2005 Salt Lake City Annual Meeting (October 16–19, 2005)

Paper No. 1
Presentation Time: 1:35 PM

GLOBAL CHANGE PARAMETERS IN THE EVOLUTION OF EARTH'S ORE DEPOSITS


KESLER, Stephen E., Department of Geological Sciences, University of Michigan, Ann Arbor, MI 48109, skesler@umich.edu

Mineral deposits have an uneven distribution through geologic time that has been related to long-term changes in element abundances, global heat flow, tectonic patterns, compositions of the atmosphere and ocean, and biologic activity. One factor appears to dominate in some cases, such as the decay of 238U that created enriched Phanerozoic crustal source rocks for Pb-deposits and the Paleoproterozoic Great Oxidation Event (GOE) that increased oxygen in Earth's atmosphere ending formation of U-bearing conglomerates.
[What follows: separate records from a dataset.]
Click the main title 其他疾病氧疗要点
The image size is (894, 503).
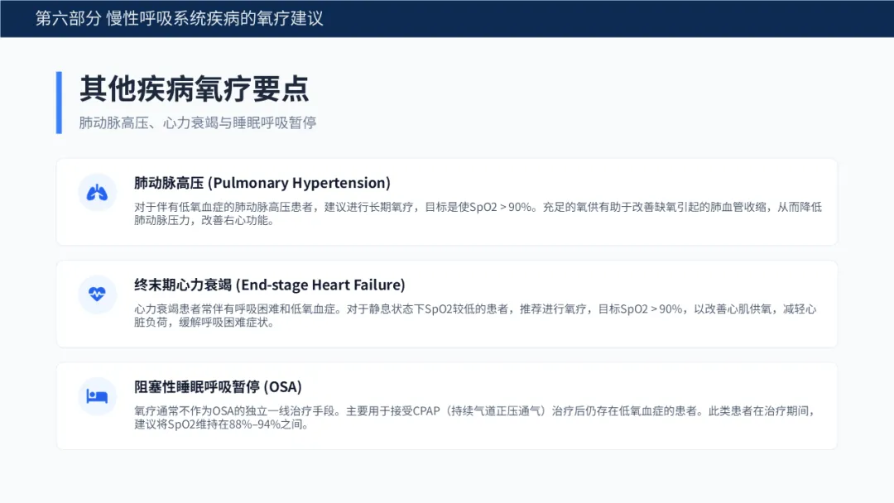[x=194, y=89]
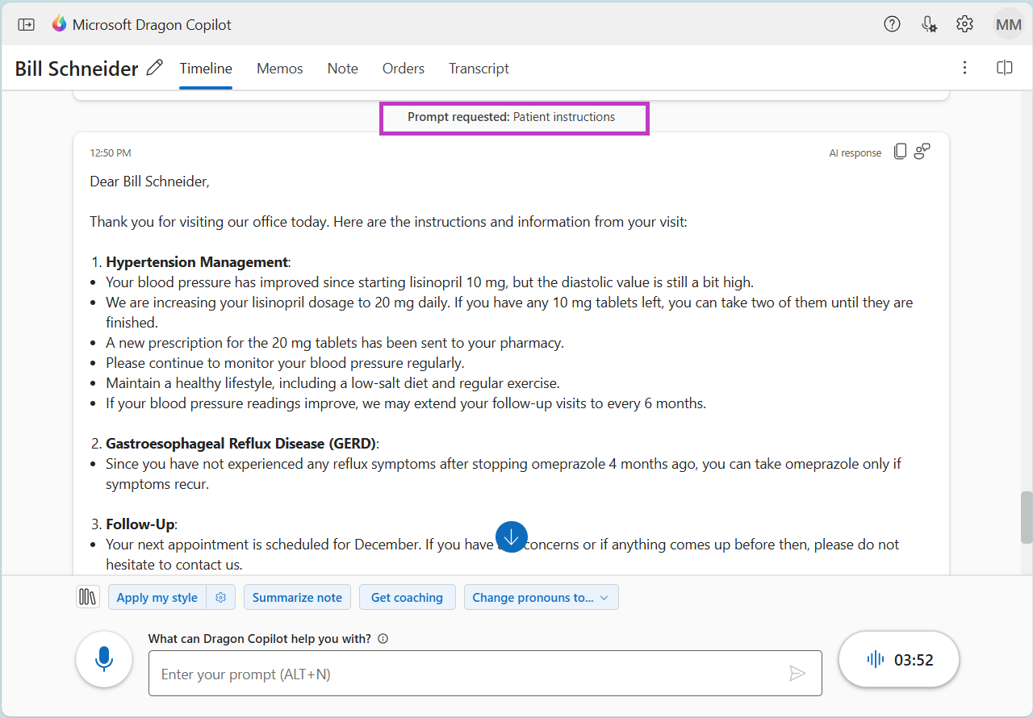
Task: Open the Help question mark icon
Action: pyautogui.click(x=892, y=24)
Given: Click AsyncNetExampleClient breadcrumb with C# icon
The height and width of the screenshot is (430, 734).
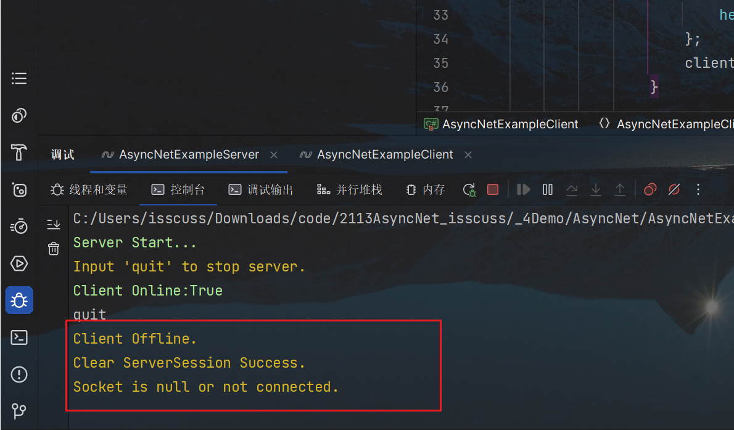Looking at the screenshot, I should point(501,124).
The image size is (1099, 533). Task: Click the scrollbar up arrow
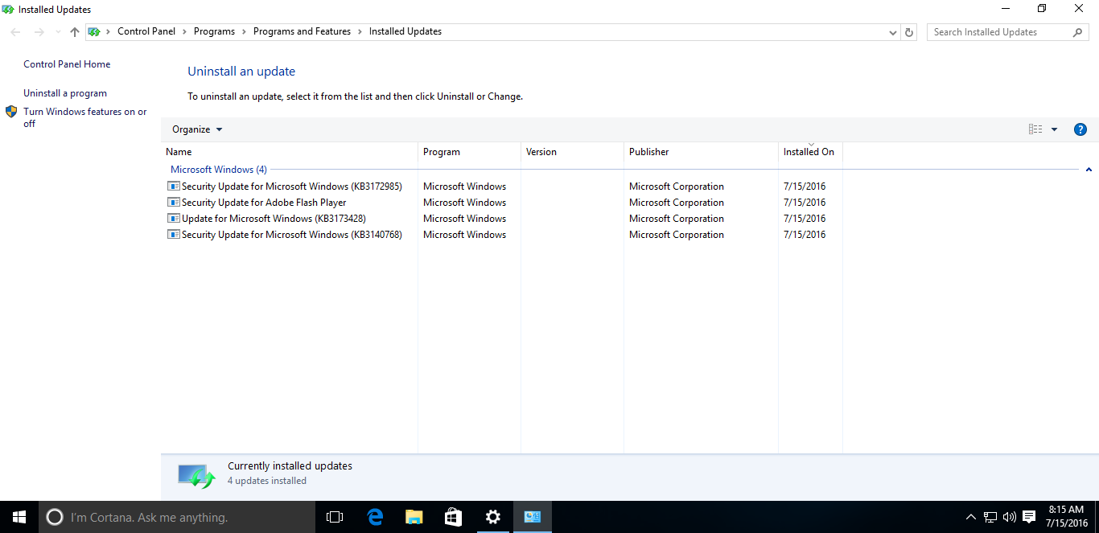[1089, 170]
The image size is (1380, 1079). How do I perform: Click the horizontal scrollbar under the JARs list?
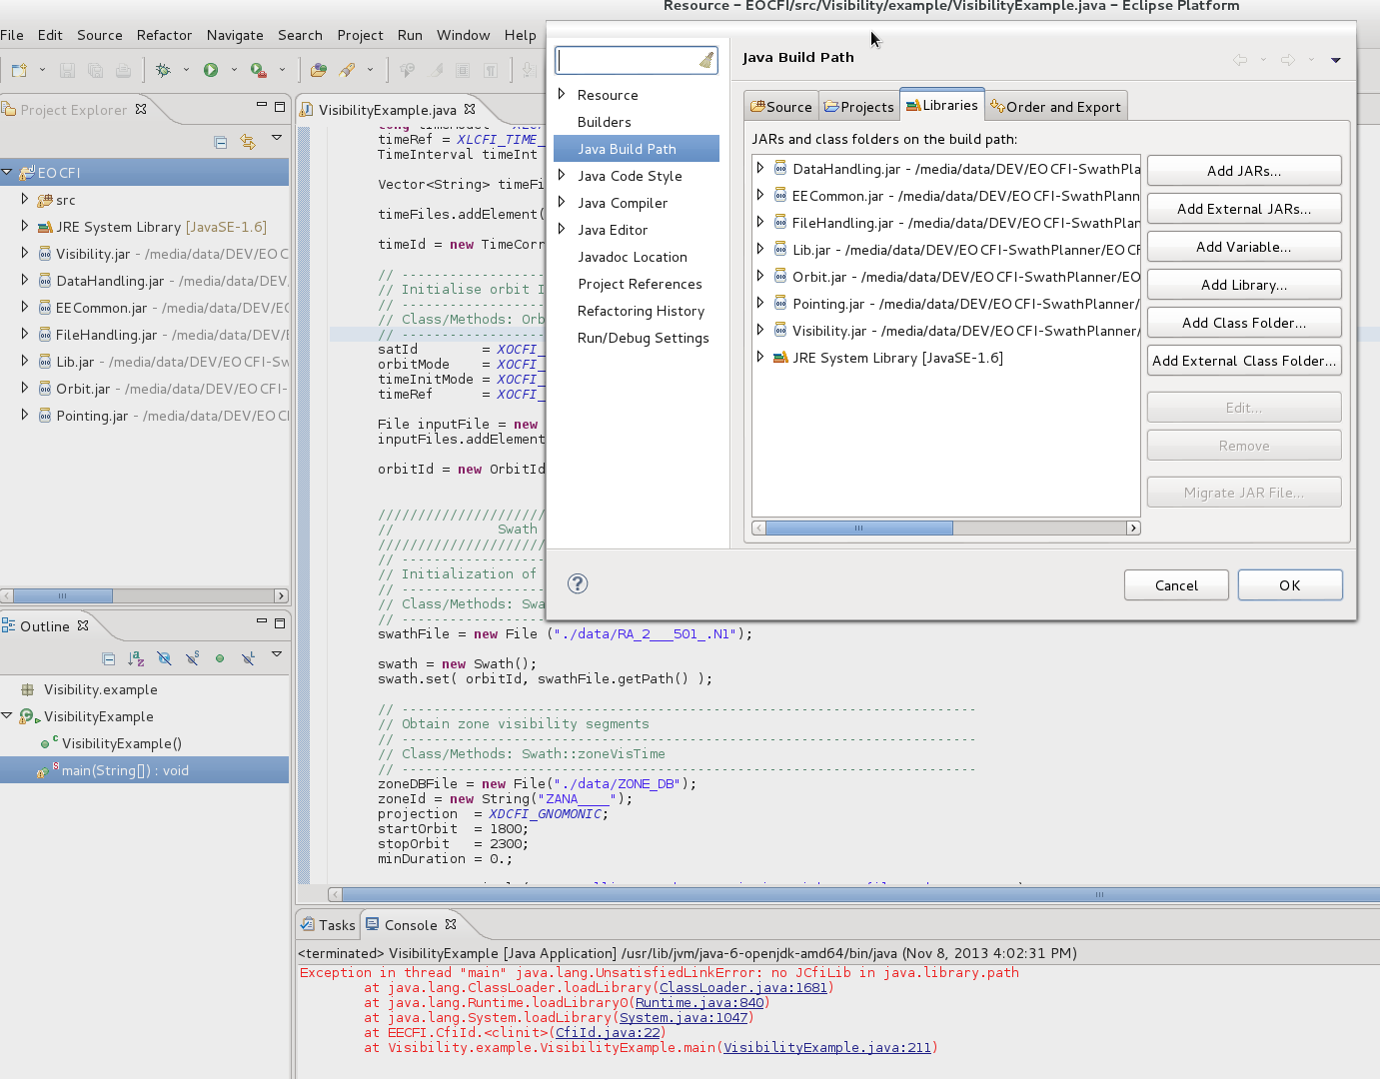[x=858, y=528]
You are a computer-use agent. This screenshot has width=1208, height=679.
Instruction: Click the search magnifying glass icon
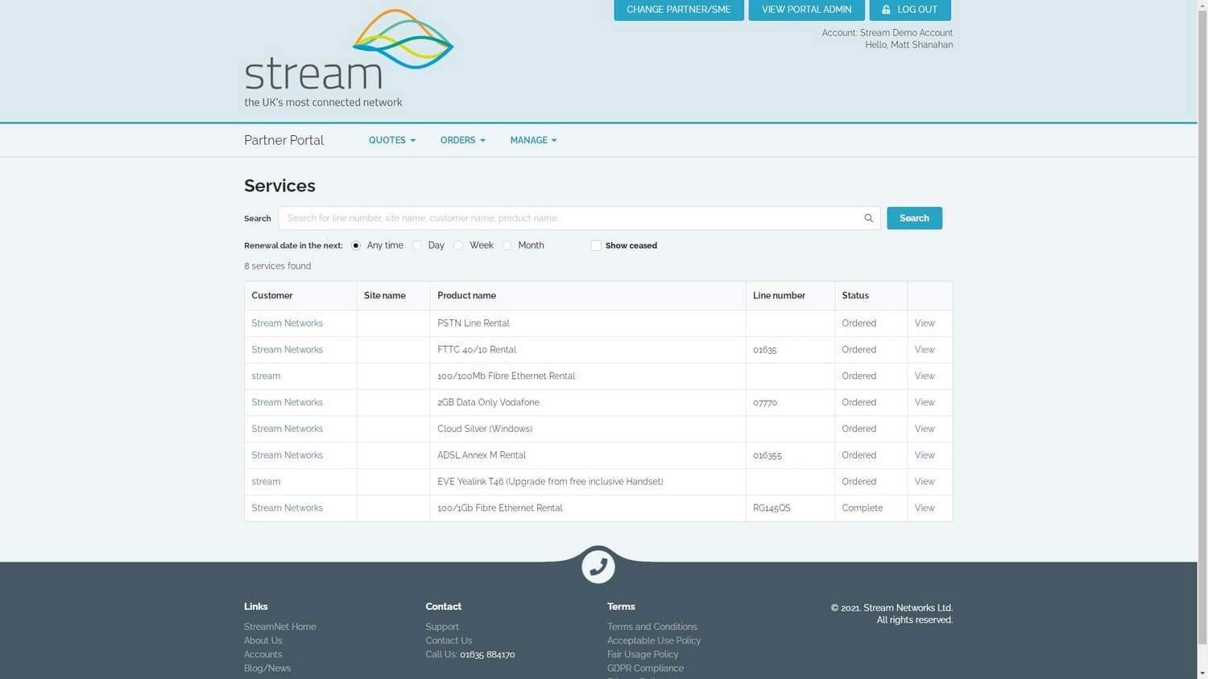[868, 218]
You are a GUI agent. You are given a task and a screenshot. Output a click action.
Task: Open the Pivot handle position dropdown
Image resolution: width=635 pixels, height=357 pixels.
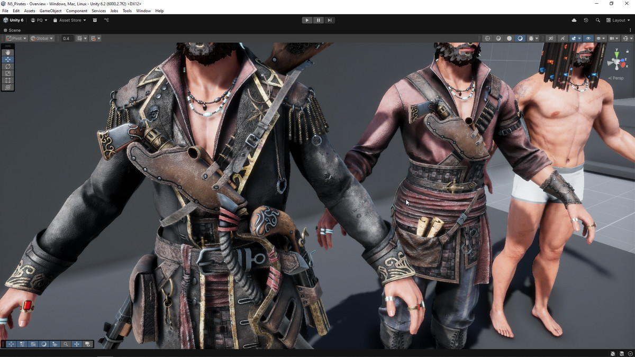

A concomitant increase in oxygen and sulfate in seawater has been linked to the appearance of sedex Zn-Pb deposits and probably extended to subsurface ore-forming environments in sedimentary basins facilitating formation of unconformity/sandstone-U and MVT Zn-Pb deposits in Mesoproterozoic and younger rocks. At greater depth, GOE-related changes in magmagenesis might have created more oxidized magmas allowing the Phanerozoic increase in porphyry Cu, carbonate-replacement Zn-Pb, and epithermal Au-Ag deposits. Decreasing heat flow through time probably accounts for the restriction of komatiite Ni-Cu deposits to Archean and Paleoproterozoic rocks, and the formation of thick lithosphere in which anorogenic magmatism formed deposits of Sn, Fe-oxide Cu-Au, PGEs and diamonds. These longer-term trends have been modulated by episodic tectonic processes and supercontinent cycles, possibly including “snowball Earth”, that generated apparent exceptions. Examples include plume-related rifting and magmatism that supplied Fe for post-GOE, 1.8 Ga Fe-formations, changes in seafloor spreading and calcite-dolomite balance that increased marine sulfate, allowing MVT Zn-Pb deposits to form in Paleoproterozoic rocks but suppressing them in early Phanerozoic rocks, and increased continental aggregation that provided a platform for deposits related to basin sedimentation and anorogenic magmatism. The wide array of elements contained by ore deposits makes them very sensitive to changes in geochemical and tectonic environment, and an important source of insights in our efforts to link the composition of the lithosphere to that of the atmosphere and hydrosphere or, in other words, to make Earth System Science truly global.